A project scaffold might actually be better defined via a package like usethis

gwaybio commented 4 years ago

Yes, this is exactly as I envision it. The scaffold template will store instructions on how to initialize and update the workflow submodule.

I've never used usethis before so I don't know how the scaffold would work using it. Is it easy to update versions of the workflow module and is the commit hash explicit in usethis? This is the advantage of git submodules, but maybe usethis includes these advantages and more.

shntnu commented 4 years ago

I've never used usethis before so I don't know how the scaffold would work using it. Is it easy to update versions of the workflow module and is the commit hash explicit in usethis? This is the advantage of git submodules, but maybe usethis includes these advantages and more.

A clarification to make sure we are on the same page

We'd need to create a package like usethis; the current package serves a very specific need (creating R packages, although the scope has expanded now).

So what I was proposing is that instead of codifying the project structure via a template, we could instead do it via a package; this would increase flexibility (you can pick and choose what aspects of the template you want to use) and would not be GitHub / git dependent.
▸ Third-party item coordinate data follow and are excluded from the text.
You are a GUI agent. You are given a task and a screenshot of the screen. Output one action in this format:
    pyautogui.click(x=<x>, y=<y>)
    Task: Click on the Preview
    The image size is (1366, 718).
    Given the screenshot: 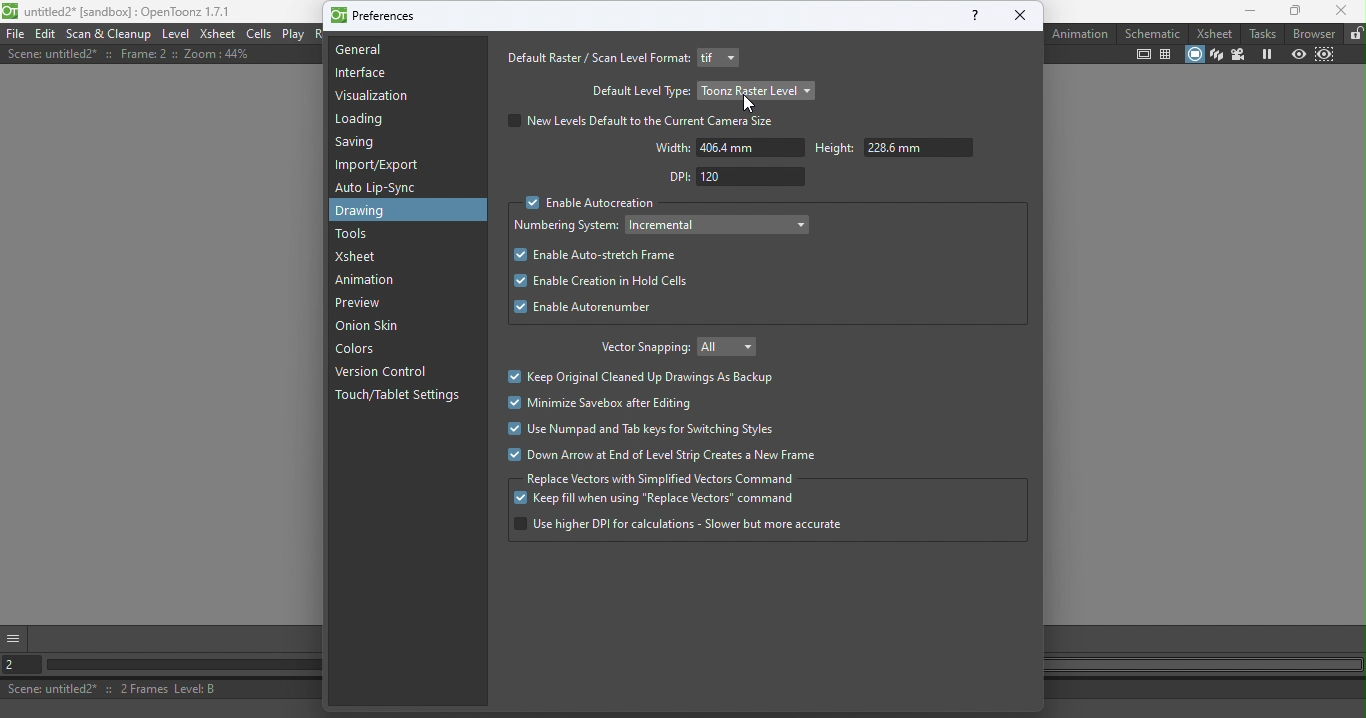 What is the action you would take?
    pyautogui.click(x=357, y=304)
However it is certainly a lot more work! Now that I write this out, I think we should stick with GitHub templates for implementing project scaffolds. We'd rather spend that energy on implementing workflow submodules efficiently. We certainly don't want to end up reinventing a complete workflow system :)

gwaybio commented 4 years ago

So what I was proposing is that instead of codifying the project structure via a template, we could instead do it via a package; this would increase flexibility (you can pick and choose what aspects of the template you want to use) and would not be GitHub / git dependent. However it is certainly a lot more work! Now that I write this out, I think we should stick with GitHub templates for implementing project scaffolds. We'd rather spend that energy on implementing workflow submodules efficiently. We certainly don't want to end up reinventing a complete workflow system :)

Thanks for these thoughts @shntnu - I agree and am on board! The package idea is intriguing and could be something we keep in the back of our thoughts.

gwaybio commented 4 years ago

closing in favor of the submodule approach in https://github.com/broadinstitute/pooled-cell-painting-profiling-template

Indeed a package would be super (and much more easily distributed) so it'll be great to refer back to this issue once we revisit.